**Task item:**
Copy out everything from the line containing "What do you see at coordinates (1862, 1853)" down to the line containing "center [1862, 1853].", both lines included, and write them exactly as they appear. Leave the pictures out of your answer.

**** Excerpted records

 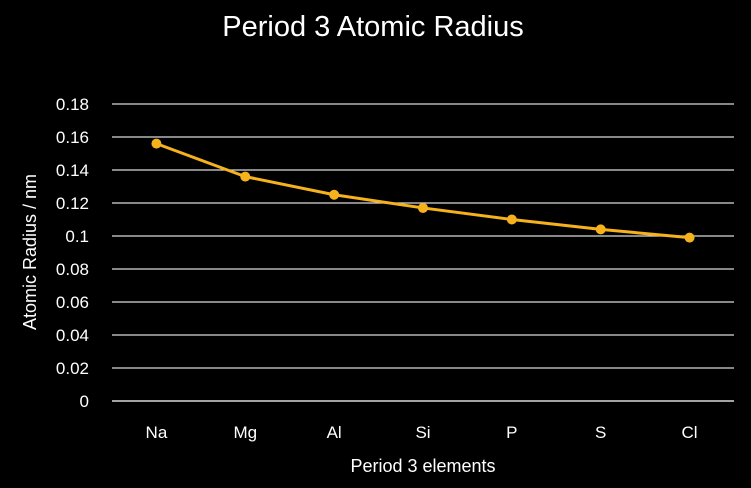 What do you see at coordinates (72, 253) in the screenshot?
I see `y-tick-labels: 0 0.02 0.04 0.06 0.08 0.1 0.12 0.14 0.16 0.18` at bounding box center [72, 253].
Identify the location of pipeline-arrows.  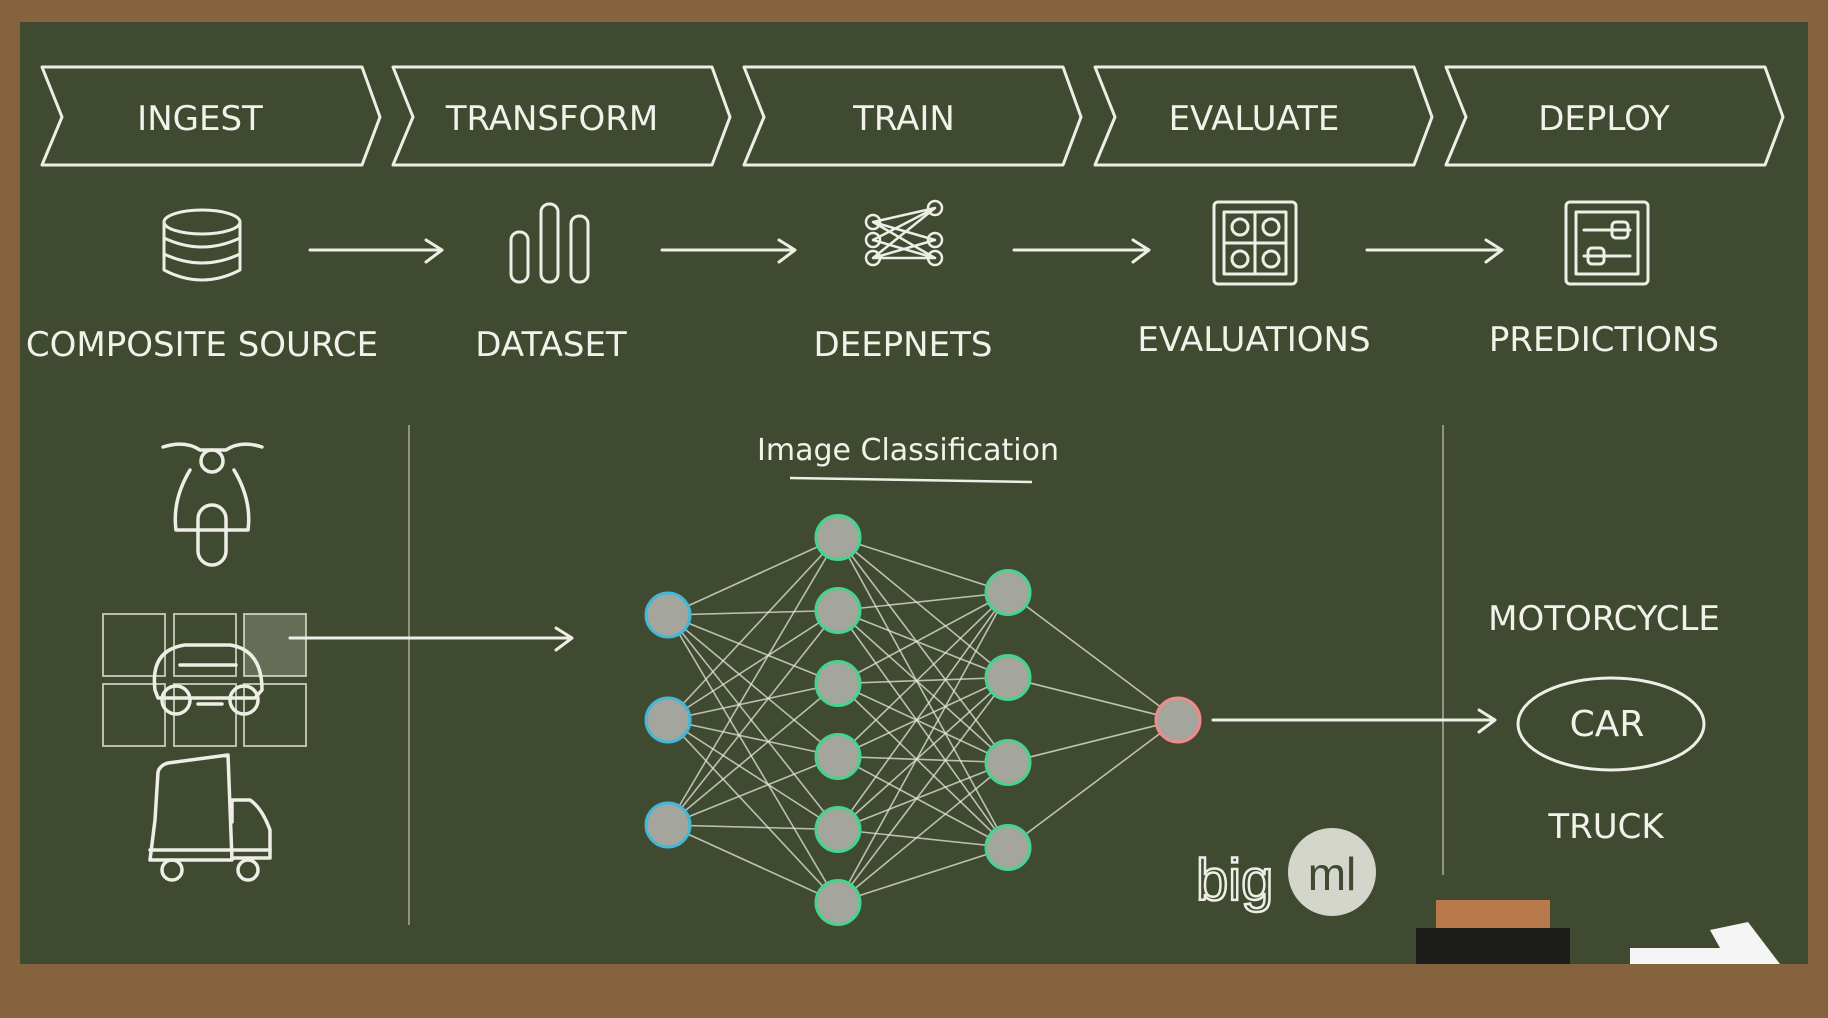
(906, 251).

********
**** Excerpted records

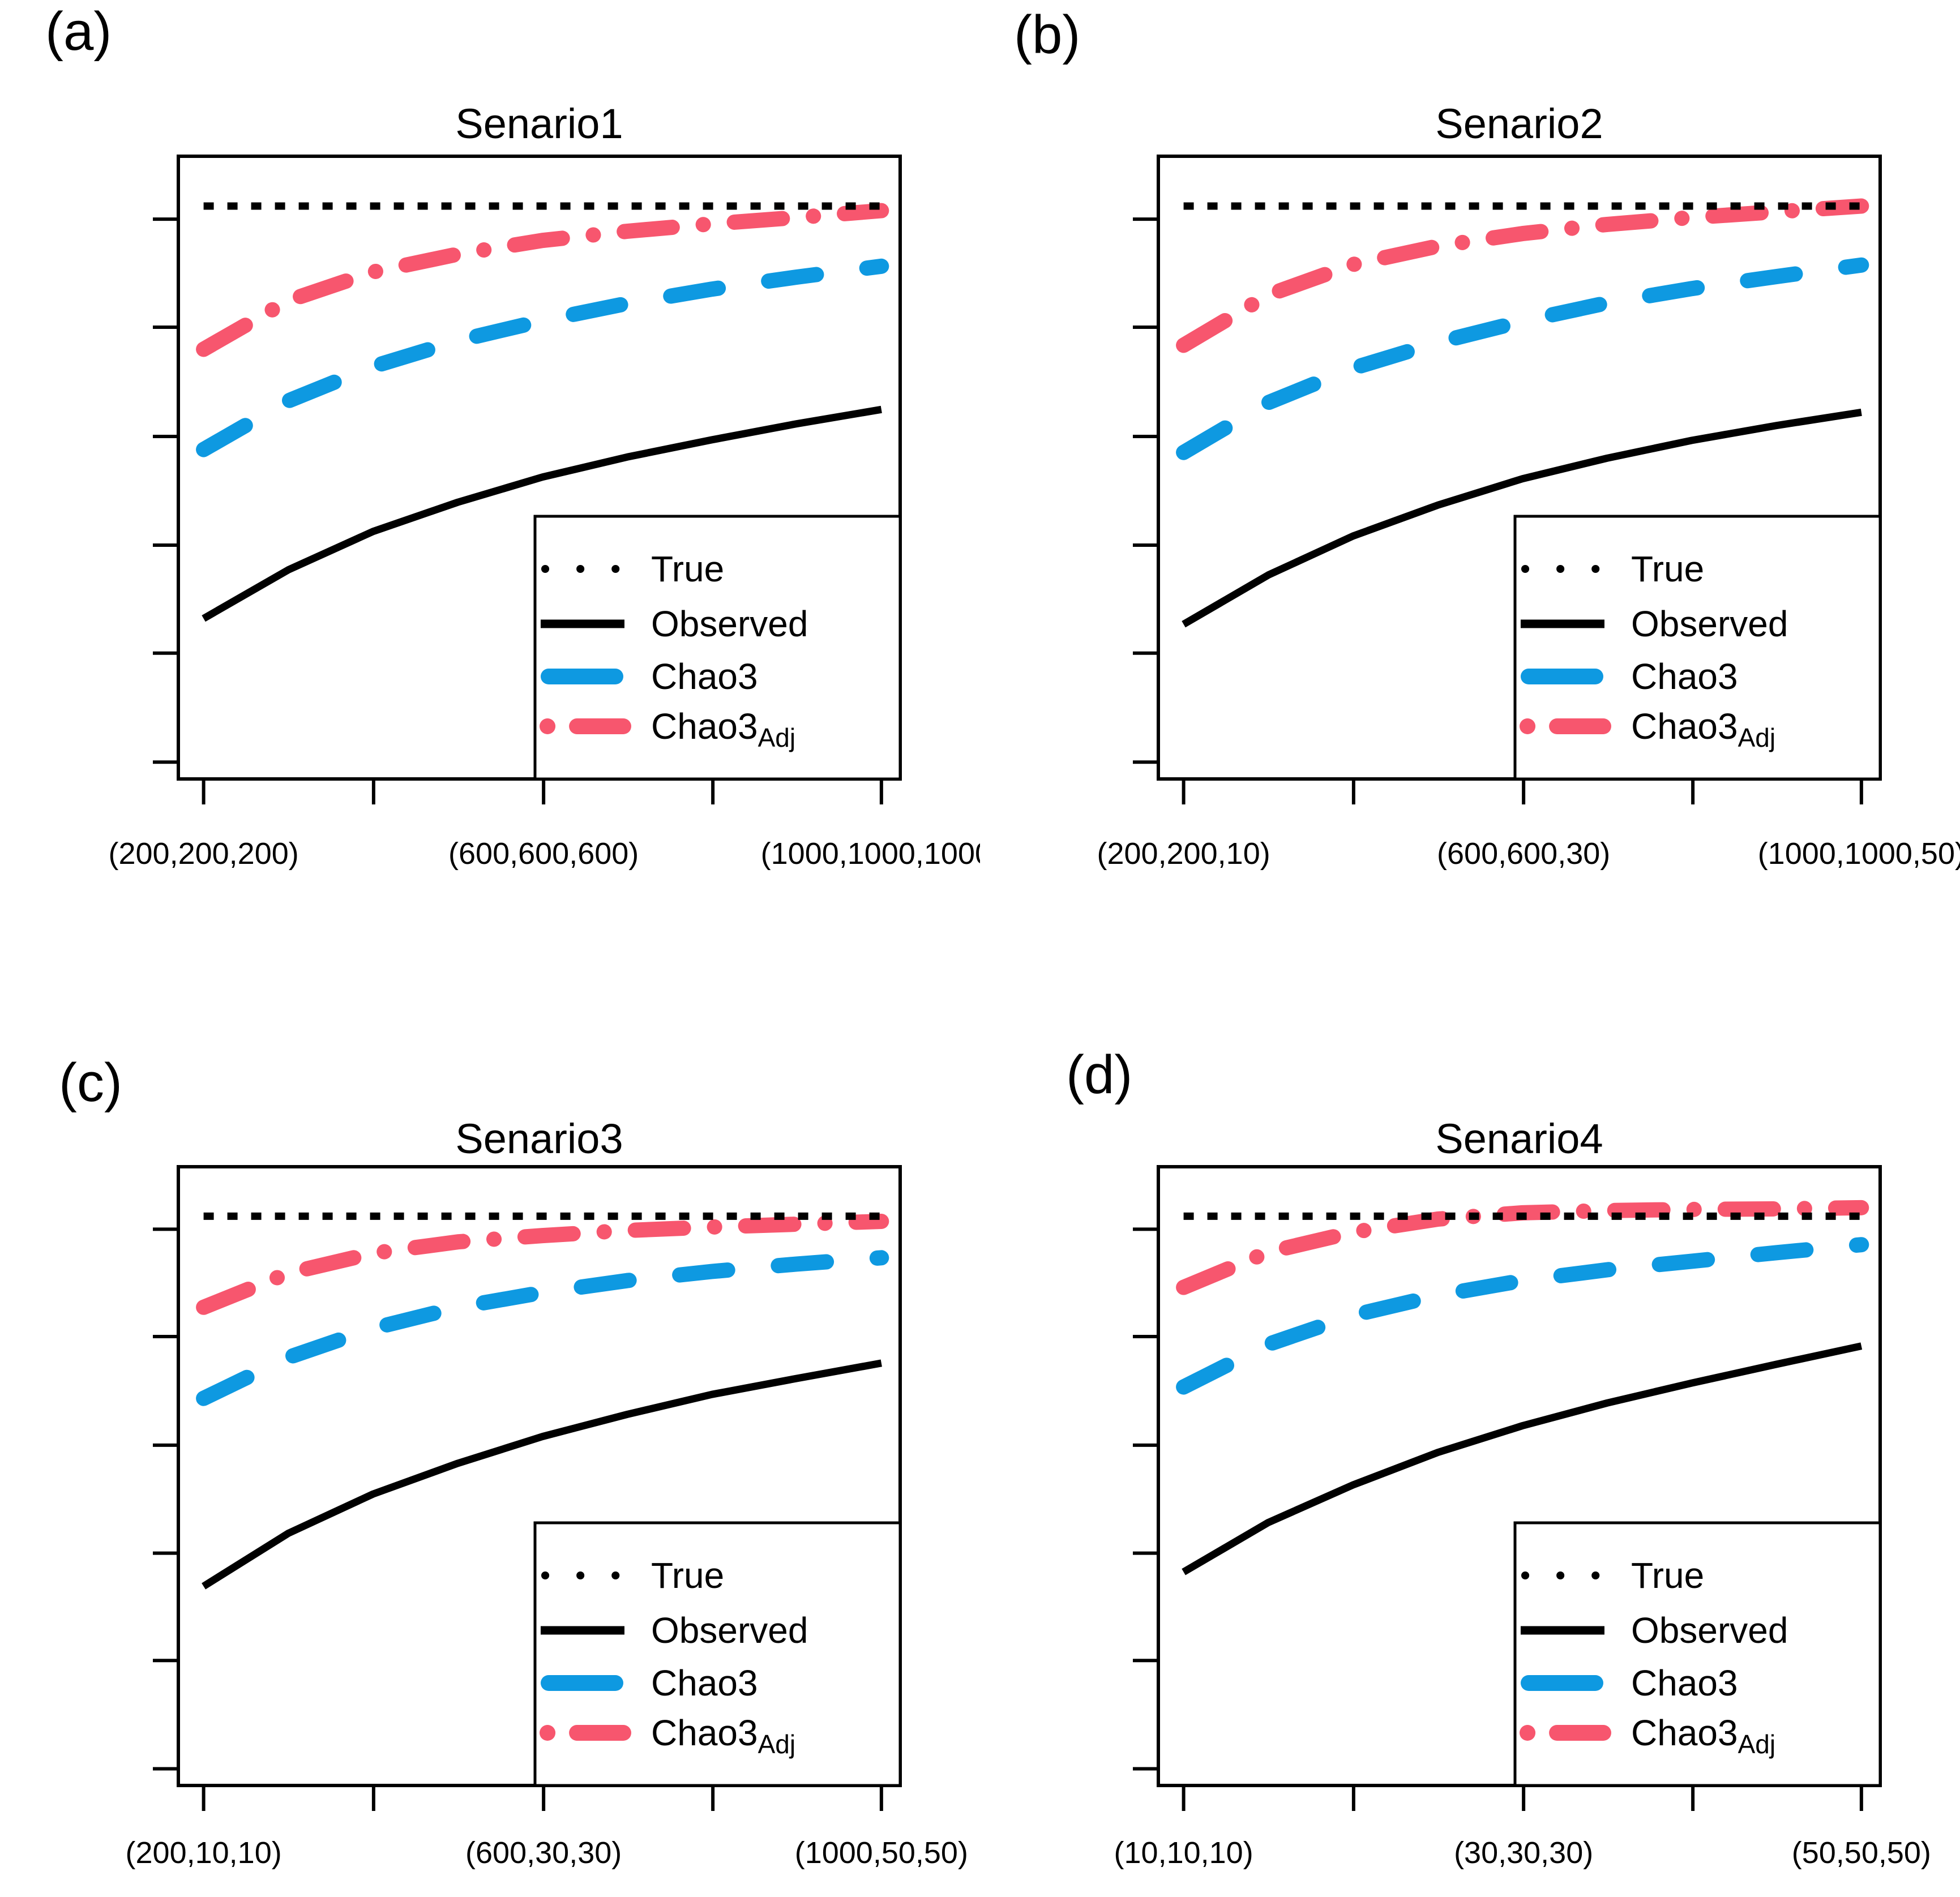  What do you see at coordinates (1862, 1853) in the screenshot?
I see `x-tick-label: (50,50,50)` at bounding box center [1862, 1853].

********

**Output below:**
  What do you see at coordinates (1862, 1853) in the screenshot?
I see `x-tick-label: (50,50,50)` at bounding box center [1862, 1853].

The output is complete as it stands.